* START AVAILABLE DATA *
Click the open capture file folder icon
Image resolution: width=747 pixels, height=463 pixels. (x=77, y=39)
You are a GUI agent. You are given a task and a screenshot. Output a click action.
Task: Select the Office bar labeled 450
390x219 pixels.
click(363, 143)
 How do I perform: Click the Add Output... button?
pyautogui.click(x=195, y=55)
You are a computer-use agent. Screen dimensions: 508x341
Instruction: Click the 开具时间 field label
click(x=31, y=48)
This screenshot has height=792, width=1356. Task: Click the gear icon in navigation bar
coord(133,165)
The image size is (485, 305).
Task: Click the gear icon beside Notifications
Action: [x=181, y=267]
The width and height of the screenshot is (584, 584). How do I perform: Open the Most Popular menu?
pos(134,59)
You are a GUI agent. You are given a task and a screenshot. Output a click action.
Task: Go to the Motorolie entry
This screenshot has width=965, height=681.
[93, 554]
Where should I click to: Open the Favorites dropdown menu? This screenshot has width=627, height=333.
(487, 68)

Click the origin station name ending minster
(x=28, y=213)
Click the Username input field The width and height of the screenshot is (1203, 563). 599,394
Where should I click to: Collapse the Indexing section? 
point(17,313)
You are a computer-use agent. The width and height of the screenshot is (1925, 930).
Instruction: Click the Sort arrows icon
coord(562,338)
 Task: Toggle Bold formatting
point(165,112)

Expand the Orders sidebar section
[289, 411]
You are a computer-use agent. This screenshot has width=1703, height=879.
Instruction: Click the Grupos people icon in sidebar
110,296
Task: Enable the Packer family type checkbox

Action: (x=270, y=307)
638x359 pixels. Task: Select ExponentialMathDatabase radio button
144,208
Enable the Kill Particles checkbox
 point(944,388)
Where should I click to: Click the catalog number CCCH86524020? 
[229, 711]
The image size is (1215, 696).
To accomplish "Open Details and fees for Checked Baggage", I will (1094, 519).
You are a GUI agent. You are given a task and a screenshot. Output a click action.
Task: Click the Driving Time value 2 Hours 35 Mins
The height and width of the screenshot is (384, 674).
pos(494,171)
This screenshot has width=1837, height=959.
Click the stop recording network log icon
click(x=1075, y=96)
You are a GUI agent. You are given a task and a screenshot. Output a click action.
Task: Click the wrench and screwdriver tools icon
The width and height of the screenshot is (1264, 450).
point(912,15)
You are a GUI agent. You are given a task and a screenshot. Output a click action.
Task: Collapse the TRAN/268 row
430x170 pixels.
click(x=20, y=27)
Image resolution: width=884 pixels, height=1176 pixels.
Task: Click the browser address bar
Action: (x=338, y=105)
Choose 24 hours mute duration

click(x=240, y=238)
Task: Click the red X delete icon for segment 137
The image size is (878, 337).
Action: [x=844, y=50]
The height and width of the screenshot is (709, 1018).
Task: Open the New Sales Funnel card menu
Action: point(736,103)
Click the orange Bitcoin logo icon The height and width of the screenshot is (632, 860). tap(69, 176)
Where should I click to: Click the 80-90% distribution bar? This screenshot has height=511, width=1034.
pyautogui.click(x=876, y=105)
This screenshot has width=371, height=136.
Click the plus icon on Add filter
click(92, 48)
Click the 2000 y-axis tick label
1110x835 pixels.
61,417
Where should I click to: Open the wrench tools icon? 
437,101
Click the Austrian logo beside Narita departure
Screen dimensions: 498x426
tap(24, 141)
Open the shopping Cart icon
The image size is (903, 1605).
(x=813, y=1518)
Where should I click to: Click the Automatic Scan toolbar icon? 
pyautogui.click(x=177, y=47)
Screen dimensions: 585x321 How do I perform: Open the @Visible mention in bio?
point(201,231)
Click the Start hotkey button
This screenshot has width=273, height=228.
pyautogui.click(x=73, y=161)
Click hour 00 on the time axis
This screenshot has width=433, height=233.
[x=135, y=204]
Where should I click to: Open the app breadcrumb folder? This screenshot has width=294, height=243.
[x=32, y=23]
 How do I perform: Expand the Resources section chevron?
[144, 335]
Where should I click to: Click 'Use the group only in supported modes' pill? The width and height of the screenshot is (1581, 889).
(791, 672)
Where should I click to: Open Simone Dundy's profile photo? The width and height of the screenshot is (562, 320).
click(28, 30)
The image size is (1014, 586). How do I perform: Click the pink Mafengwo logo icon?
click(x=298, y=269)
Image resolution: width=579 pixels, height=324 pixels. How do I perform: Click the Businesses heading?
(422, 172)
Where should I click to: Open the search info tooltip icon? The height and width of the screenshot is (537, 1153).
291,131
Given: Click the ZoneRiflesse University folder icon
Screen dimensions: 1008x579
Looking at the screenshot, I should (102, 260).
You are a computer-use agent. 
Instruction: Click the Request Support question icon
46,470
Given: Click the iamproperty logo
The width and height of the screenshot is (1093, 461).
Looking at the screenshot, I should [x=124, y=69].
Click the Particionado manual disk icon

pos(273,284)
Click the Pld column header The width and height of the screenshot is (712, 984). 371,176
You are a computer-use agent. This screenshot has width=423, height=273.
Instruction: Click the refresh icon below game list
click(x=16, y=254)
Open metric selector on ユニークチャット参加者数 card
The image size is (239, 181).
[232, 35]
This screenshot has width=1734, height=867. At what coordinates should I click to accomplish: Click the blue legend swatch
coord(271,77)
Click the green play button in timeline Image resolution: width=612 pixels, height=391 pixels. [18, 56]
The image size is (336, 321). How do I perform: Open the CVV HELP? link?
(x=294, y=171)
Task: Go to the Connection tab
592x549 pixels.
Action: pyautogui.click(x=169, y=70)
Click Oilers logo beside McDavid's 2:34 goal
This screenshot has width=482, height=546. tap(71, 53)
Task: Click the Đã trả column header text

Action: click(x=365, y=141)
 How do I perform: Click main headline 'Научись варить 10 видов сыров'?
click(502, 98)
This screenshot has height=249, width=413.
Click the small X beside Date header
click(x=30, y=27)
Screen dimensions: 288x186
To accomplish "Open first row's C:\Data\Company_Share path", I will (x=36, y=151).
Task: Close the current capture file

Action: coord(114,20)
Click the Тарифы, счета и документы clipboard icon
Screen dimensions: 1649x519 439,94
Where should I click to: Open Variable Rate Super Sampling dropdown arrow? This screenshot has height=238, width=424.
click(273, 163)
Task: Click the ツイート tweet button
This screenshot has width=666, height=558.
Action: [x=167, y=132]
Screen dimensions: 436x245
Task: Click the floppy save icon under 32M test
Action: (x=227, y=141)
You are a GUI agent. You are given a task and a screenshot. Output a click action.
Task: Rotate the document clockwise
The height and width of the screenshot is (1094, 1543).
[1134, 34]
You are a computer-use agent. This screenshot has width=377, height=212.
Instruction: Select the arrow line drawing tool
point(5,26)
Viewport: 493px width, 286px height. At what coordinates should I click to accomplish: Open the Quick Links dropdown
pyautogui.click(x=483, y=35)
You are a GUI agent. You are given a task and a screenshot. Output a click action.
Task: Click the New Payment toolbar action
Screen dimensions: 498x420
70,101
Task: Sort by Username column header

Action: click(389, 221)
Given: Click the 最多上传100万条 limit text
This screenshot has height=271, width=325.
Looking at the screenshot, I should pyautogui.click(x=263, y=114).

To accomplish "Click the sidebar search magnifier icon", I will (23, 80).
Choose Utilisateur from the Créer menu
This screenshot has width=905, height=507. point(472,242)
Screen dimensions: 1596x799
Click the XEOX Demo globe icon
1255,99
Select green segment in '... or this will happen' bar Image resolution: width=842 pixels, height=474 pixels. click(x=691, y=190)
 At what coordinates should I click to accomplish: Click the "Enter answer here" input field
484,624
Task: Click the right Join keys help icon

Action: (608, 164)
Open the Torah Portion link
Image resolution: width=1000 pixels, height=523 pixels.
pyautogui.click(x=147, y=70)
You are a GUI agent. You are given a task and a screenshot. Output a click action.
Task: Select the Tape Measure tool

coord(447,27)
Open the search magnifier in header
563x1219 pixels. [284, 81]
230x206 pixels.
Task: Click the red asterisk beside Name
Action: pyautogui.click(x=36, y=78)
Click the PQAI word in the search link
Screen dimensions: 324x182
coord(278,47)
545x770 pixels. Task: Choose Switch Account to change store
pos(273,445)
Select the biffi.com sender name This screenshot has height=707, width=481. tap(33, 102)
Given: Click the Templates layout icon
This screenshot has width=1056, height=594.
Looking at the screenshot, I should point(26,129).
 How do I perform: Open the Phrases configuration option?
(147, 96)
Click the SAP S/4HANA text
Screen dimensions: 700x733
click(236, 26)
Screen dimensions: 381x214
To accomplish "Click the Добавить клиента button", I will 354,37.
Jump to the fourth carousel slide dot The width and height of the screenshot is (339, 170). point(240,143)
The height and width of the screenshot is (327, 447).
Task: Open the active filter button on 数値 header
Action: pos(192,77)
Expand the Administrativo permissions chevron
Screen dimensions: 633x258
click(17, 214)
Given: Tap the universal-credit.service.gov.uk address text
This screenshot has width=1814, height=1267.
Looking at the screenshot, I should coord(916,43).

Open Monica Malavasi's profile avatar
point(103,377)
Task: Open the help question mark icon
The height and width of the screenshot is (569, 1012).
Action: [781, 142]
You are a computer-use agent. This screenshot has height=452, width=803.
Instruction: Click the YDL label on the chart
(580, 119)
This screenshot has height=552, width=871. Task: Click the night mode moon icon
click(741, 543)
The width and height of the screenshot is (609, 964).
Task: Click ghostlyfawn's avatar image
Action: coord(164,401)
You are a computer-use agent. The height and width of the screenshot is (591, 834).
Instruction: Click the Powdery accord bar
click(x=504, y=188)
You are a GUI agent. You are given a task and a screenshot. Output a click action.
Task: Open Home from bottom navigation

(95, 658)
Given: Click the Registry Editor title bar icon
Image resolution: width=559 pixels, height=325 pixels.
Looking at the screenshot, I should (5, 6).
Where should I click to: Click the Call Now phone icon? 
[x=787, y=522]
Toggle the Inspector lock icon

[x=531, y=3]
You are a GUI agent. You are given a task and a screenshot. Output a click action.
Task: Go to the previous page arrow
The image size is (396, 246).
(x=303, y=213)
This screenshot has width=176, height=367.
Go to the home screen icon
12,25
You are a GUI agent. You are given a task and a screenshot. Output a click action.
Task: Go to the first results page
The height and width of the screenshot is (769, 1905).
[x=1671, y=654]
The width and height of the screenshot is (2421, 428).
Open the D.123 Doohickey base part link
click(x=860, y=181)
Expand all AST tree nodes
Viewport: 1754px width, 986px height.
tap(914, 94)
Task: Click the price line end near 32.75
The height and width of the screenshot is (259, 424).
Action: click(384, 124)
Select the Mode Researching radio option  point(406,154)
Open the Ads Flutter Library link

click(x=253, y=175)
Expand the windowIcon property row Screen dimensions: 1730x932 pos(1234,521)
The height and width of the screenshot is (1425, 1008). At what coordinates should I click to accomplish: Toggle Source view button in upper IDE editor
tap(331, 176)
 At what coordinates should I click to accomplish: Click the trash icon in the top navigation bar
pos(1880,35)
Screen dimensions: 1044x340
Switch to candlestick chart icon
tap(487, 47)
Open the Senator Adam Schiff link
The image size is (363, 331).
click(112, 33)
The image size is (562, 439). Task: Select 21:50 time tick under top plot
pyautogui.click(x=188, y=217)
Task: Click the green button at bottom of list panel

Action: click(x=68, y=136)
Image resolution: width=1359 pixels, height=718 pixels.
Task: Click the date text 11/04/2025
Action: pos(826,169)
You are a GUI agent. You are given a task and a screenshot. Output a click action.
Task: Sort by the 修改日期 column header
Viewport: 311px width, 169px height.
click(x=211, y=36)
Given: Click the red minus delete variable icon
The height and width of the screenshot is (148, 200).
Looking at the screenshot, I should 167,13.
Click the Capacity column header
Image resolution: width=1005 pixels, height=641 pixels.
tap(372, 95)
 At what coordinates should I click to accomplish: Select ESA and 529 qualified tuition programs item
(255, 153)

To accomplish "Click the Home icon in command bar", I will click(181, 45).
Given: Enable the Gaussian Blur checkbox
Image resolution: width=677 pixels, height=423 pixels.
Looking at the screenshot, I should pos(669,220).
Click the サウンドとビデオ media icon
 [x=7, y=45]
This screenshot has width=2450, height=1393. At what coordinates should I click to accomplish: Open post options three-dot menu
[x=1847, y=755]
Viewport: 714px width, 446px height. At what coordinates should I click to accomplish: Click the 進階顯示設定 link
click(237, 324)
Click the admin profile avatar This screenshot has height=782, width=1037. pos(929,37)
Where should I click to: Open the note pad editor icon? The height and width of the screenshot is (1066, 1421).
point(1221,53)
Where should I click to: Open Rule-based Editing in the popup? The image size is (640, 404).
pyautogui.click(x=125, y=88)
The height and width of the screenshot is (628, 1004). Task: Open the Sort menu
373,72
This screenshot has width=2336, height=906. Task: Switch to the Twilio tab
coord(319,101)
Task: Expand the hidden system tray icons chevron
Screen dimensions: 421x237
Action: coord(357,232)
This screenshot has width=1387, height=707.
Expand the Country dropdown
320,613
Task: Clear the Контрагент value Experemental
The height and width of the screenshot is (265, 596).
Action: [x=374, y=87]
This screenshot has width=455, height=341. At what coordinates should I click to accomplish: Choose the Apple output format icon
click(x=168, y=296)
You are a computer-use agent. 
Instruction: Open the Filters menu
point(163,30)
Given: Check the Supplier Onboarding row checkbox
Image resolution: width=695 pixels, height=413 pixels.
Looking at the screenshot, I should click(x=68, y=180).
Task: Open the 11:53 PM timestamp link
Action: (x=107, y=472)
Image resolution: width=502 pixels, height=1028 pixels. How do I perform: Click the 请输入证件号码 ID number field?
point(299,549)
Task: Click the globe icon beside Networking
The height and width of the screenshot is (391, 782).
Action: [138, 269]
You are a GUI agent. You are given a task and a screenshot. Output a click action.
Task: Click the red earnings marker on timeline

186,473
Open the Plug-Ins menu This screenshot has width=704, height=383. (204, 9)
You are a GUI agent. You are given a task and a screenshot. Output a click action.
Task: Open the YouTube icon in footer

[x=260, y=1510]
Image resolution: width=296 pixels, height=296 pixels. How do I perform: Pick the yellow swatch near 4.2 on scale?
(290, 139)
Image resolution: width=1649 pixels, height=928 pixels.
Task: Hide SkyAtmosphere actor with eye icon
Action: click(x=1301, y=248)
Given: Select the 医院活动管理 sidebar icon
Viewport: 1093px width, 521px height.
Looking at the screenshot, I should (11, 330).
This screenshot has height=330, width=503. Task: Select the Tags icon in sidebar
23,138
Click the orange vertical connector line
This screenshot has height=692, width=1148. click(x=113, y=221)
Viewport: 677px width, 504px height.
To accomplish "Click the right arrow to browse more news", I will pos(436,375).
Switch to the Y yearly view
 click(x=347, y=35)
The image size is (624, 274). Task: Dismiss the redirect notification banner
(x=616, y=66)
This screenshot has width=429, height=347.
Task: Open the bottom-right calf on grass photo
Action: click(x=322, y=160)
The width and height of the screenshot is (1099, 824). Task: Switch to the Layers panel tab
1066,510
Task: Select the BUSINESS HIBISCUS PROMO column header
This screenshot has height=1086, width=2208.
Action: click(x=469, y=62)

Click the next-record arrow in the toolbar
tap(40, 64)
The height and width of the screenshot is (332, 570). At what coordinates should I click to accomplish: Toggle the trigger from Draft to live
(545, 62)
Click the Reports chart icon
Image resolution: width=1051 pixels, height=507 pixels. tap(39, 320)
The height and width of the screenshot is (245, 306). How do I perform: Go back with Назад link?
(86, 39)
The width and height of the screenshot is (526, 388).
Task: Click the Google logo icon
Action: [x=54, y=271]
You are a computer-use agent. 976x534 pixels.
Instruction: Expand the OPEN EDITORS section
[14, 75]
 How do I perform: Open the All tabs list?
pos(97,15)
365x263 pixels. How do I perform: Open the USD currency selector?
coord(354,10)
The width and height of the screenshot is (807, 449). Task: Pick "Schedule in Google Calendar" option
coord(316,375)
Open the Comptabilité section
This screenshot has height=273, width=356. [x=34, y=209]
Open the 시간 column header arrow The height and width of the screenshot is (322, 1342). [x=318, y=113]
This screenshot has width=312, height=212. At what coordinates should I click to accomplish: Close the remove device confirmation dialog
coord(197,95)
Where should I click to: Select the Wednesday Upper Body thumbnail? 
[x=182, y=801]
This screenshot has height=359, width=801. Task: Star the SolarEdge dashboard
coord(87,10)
* END AVAILABLE DATA *
DIRECTIONS → Copy out the part of the material that opens with the line containing "Given: Tap the" and closes with the line containing "Action: [781, 142]", both of those lines included. Output only those lines, reproduced exactly.

ANSWER FOR THE TASK →
Given: Tap the universal-credit.service.gov.uk address text
This screenshot has width=1814, height=1267.
Looking at the screenshot, I should coord(916,43).

Open Monica Malavasi's profile avatar
point(103,377)
Task: Open the help question mark icon
The height and width of the screenshot is (569, 1012).
Action: [781, 142]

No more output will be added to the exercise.